- PROBLEM DETAILS:
Within the records below, reproduce without change the lines from the line that has "Cookie Policy (163, 1696)" through the line that has "About Us (70, 346)", and only those.

- DATA SHOWN:
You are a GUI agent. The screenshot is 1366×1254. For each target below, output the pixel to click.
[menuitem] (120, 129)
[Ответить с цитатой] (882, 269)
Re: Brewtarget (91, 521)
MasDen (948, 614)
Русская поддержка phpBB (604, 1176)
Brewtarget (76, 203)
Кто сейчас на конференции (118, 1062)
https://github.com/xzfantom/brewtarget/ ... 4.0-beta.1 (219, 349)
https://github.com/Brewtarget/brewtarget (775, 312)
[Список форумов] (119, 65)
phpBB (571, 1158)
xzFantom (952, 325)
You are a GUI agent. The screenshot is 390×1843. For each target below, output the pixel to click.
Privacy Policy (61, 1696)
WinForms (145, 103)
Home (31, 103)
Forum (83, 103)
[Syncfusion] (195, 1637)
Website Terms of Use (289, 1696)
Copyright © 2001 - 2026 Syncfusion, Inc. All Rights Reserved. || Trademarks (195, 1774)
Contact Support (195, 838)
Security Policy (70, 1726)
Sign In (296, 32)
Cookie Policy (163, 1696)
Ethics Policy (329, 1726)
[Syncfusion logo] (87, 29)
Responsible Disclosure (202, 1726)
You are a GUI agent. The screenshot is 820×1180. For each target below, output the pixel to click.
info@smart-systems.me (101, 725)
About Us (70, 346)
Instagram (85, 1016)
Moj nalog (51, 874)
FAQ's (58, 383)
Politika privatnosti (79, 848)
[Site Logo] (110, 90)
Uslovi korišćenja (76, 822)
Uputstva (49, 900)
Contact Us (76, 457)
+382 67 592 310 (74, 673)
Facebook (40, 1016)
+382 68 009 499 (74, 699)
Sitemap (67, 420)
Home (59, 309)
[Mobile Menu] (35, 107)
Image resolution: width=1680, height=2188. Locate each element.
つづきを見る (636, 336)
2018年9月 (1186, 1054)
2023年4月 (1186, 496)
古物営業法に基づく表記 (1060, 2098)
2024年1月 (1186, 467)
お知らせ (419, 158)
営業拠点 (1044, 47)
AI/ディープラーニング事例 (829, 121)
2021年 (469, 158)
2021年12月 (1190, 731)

- WRITTEN RESPONSE:
Cookie Policy (163, 1696)
Ethics Policy (329, 1726)
[Syncfusion logo] (87, 29)
Responsible Disclosure (202, 1726)
You are a GUI agent. The screenshot is 820×1180. For each target below, output the pixel to click.
info@smart-systems.me (101, 725)
About Us (70, 346)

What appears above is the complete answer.